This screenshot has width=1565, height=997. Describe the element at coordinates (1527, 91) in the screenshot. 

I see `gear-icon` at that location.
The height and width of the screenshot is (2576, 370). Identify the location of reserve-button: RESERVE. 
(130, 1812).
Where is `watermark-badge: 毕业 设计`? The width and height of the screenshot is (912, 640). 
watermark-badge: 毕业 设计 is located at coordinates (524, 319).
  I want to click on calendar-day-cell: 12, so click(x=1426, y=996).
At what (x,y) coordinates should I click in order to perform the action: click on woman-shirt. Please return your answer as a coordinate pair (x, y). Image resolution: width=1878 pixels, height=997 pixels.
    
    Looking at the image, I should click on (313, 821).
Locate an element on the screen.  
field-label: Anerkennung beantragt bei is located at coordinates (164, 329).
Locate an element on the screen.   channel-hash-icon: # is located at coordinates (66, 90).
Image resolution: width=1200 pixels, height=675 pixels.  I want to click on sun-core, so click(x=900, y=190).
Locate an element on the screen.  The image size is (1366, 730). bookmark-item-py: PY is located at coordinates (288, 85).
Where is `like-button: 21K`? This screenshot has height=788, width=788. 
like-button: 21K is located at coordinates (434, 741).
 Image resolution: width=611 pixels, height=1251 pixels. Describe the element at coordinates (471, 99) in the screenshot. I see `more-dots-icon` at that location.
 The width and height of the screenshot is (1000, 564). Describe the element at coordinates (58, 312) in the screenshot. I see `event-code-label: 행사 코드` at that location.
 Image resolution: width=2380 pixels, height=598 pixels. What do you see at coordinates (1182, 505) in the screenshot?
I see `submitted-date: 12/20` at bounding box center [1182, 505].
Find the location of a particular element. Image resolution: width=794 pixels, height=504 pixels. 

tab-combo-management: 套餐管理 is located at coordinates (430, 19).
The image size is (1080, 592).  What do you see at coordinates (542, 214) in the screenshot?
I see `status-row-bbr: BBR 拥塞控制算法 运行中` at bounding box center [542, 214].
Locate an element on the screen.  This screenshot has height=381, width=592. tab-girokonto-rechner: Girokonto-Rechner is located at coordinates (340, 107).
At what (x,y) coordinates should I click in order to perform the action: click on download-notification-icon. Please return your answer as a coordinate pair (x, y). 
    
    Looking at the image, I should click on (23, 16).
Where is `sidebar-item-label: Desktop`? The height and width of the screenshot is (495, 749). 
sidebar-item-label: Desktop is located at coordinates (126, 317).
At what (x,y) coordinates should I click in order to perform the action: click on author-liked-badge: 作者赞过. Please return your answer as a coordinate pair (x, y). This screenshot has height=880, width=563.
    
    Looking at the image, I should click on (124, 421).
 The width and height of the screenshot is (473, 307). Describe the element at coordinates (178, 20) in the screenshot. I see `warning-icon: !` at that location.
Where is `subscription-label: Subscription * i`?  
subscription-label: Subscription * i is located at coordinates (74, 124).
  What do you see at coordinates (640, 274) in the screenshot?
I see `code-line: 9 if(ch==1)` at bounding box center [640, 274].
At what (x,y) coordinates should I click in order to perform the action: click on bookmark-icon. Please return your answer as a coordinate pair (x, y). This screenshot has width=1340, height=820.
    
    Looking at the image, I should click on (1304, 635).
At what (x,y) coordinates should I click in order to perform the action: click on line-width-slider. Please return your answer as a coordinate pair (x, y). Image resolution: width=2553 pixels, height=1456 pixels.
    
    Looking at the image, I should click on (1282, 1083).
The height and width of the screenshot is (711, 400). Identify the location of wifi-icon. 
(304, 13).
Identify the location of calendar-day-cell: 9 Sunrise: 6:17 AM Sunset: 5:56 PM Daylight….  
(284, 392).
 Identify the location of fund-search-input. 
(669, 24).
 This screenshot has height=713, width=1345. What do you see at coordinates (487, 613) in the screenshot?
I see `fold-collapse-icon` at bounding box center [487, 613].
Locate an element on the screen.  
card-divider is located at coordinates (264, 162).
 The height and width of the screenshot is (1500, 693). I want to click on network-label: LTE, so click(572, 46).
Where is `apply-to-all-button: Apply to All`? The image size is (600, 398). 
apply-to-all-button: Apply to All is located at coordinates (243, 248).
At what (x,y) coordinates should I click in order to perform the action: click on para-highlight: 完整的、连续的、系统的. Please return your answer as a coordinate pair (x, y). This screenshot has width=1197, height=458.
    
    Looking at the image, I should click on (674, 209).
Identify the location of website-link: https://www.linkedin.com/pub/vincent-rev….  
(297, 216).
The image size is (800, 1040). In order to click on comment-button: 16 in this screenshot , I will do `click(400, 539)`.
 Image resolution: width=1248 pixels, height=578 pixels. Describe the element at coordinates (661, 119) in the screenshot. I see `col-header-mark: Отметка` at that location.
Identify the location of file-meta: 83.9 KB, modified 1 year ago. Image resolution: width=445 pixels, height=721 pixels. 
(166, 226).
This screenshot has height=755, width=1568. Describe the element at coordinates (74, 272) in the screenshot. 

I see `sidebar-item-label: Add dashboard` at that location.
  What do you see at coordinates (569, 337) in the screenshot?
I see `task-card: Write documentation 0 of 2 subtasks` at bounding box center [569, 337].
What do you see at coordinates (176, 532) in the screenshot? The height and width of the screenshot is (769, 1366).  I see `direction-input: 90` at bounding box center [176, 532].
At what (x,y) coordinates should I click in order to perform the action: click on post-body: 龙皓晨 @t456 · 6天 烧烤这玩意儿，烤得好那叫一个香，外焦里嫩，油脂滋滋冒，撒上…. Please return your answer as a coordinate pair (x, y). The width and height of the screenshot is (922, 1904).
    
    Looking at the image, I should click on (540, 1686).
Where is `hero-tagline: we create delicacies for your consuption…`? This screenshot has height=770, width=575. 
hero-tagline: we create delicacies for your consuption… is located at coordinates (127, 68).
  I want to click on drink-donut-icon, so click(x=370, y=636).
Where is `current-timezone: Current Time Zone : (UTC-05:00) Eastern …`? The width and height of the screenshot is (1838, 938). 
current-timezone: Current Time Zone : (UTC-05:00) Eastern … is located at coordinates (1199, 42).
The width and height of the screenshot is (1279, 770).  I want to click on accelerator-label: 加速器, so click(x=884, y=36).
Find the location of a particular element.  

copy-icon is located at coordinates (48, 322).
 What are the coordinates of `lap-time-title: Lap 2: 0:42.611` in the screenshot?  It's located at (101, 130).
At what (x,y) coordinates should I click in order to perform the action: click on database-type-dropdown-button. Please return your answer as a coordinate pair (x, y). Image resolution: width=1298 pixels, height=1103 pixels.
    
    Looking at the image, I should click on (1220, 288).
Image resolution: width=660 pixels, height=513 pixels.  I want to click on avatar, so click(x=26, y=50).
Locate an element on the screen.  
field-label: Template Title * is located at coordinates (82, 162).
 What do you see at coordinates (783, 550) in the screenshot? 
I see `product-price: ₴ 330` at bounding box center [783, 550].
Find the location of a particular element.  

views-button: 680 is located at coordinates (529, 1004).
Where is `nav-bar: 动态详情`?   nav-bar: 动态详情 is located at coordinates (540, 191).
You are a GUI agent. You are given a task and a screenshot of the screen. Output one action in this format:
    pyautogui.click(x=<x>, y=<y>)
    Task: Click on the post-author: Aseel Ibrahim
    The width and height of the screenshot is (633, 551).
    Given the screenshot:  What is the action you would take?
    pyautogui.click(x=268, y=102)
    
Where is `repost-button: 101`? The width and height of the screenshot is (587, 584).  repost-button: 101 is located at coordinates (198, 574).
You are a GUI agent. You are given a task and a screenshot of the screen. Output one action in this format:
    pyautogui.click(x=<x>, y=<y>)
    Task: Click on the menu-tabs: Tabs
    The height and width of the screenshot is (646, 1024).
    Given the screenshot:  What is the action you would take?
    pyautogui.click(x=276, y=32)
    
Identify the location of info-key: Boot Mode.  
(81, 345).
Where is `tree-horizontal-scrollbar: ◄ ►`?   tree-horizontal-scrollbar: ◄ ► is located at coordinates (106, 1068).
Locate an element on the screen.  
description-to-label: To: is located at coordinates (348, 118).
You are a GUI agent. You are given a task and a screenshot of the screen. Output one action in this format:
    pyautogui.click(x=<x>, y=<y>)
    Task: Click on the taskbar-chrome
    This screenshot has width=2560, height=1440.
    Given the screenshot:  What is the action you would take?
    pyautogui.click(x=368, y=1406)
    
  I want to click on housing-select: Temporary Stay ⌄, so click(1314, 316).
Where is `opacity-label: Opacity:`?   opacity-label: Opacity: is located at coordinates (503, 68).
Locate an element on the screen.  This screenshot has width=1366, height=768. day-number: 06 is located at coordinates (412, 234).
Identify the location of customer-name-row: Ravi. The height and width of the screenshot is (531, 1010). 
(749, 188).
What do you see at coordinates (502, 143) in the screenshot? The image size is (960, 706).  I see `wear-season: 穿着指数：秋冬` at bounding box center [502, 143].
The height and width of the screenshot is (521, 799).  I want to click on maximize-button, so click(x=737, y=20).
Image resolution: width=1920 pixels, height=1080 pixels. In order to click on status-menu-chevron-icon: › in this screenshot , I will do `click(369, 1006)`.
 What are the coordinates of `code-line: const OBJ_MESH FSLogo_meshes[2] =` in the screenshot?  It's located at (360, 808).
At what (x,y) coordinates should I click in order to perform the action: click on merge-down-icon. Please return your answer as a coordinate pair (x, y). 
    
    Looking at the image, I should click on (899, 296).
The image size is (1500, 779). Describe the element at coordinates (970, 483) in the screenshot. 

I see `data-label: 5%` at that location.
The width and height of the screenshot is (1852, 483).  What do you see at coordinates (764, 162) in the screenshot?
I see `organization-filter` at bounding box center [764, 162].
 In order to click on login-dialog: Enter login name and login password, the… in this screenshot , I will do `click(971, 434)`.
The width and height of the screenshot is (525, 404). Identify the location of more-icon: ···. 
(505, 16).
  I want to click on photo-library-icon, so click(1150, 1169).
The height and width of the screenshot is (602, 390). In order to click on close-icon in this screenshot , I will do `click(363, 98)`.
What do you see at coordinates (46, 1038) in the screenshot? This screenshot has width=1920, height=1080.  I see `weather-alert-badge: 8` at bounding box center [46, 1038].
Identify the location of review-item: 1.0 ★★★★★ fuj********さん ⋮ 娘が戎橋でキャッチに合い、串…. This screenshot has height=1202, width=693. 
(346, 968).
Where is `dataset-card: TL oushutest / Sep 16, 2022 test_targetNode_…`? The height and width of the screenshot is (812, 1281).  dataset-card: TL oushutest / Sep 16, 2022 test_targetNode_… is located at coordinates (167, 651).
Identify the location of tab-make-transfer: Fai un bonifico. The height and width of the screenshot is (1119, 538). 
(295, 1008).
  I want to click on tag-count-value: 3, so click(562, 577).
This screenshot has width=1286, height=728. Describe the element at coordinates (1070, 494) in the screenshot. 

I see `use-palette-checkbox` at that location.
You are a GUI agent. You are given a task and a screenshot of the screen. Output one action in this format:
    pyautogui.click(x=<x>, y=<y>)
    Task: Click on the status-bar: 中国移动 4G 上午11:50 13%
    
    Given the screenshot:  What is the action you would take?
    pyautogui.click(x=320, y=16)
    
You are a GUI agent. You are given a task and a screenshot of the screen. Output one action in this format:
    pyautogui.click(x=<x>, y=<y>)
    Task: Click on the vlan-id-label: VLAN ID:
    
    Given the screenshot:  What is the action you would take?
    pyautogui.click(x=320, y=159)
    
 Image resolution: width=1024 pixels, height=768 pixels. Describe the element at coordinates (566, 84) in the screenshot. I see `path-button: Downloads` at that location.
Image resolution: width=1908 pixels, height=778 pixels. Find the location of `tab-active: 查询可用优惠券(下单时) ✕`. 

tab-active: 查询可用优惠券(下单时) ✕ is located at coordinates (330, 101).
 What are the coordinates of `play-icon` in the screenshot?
------
Task brief ->
Identify every line of the records that contains the word "return" and copy each such line. Case counts.

Output of the exercise ->
At what (x,y) coordinates should I click in order to perform the action: click on woman-shirt. Please return your answer as a coordinate pair (x, y). Image resolution: width=1878 pixels, height=997 pixels.
At what (x,y) coordinates should I click in order to perform the action: click on download-notification-icon. Please return your answer as a coordinate pair (x, y). 
At what (x,y) coordinates should I click in order to perform the action: click on author-liked-badge: 作者赞过. Please return your answer as a coordinate pair (x, y). This screenshot has height=880, width=563.
At what (x,y) coordinates should I click in order to perform the action: click on bookmark-icon. Please return your answer as a coordinate pair (x, y). This screenshot has width=1340, height=820.
At what (x,y) coordinates should I click in order to perform the action: click on line-width-slider. Please return your answer as a coordinate pair (x, y). Image resolution: width=2553 pixels, height=1456 pixels.
At what (x,y) coordinates should I click in order to perform the action: click on para-highlight: 完整的、连续的、系统的. Please return your answer as a coordinate pair (x, y). This screenshot has width=1197, height=458.
At what (x,y) coordinates should I click in order to perform the action: click on post-body: 龙皓晨 @t456 · 6天 烧烤这玩意儿，烤得好那叫一个香，外焦里嫩，油脂滋滋冒，撒上…. Please return your answer as a coordinate pair (x, y). The width and height of the screenshot is (922, 1904).
At what (x,y) coordinates should I click in order to perform the action: click on database-type-dropdown-button. Please return your answer as a coordinate pair (x, y). Image resolution: width=1298 pixels, height=1103 pixels.
At what (x,y) coordinates should I click in order to perform the action: click on merge-down-icon. Please return your answer as a coordinate pair (x, y). 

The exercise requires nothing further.